Así de inspiradora, la propuesta empieza a dar guiños con la llegada de la fauna. Amaneceres y atardeceres resultan expertos en mostrar lo plural de la fauna, que mezcla zorros, jabalíes, carpinchos, gatos monteses, ciervos onix... ¿Qué se siente al presenciar la hermosura de este último, pintitas blancas a los muslos, saltando entre pastizales al llamado del sol? Ideas profundas pues.
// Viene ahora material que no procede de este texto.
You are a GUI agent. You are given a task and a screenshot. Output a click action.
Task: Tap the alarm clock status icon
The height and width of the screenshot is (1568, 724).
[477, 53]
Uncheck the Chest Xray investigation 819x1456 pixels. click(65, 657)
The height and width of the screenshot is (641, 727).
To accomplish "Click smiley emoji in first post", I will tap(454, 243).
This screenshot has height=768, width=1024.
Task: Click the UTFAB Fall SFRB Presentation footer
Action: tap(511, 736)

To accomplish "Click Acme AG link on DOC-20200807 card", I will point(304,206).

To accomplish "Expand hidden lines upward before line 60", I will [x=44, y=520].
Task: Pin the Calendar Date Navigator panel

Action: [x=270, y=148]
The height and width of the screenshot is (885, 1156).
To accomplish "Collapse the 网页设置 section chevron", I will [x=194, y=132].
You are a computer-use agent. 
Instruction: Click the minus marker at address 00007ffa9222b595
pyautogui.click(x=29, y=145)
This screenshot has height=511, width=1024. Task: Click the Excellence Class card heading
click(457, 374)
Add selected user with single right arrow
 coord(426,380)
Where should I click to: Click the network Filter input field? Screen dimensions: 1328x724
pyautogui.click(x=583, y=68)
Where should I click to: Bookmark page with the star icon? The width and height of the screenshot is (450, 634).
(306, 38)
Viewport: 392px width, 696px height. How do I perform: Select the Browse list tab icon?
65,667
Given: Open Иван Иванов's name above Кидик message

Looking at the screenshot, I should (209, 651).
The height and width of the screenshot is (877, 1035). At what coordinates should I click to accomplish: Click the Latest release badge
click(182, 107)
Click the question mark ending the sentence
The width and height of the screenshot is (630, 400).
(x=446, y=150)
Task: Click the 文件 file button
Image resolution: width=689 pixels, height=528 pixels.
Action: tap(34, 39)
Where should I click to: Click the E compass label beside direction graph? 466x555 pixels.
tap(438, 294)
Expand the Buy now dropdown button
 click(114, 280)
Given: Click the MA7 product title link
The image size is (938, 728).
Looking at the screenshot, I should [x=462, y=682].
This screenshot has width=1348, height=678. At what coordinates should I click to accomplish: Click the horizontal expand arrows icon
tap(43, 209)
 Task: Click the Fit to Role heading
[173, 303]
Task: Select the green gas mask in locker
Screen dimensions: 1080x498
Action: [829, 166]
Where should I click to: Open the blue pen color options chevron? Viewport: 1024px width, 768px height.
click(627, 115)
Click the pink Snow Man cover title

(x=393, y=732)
En cambio, el muestrario de aves (cotorra, picaflor, martín pescador, carpintero, pato, ñandú...), es más de exhibiciones en cualquier momento del día. Igual que la flora, que además de las gigantonas enjutas (sí, las palmeras), convida espinillos, guayabos colorados, mburucuyás (o pasionarias), talas, molles y un largo etcétera de especies.
Variedad de senderos
A mitad de la ruta interna (kilómetro 6), el lugar empieza a desplegar senderos. En total hay cuatro vehiculares y seis pedestres. Los mismos permiten un contacto directo con el ecosistema de sabana templado, de arroyos (El Palmar y Los Loros), verdores y cantos de pajaritos.
Después, es tiempo de desenlaces. Al final del camino, un centro de servicios con camping, restaurante, proveeduría y hasta museo invita a extender el viaje, a aprovechar la circunstancia. Da para hacerle caso y de inmediato buscar el sendero histórico. Este lleva, entre arboledas y gusto a puro, a las ruinas de la llamada Calera del Palmar, que ayer cobijaba capilla, depósito, muelle y calera en sí. Se trata de uno de los primeros asentamientos jesuitas en el continente (principios del Siglo XVII), donde religiosos e indios guaraníes convivían produciendo cuero. Poco queda hoy para ver, pero bastante para sentir.
Lindante pasa el río Uruguay, dejando a los costados playas apetitosas y obvio, embrujo de palmeras.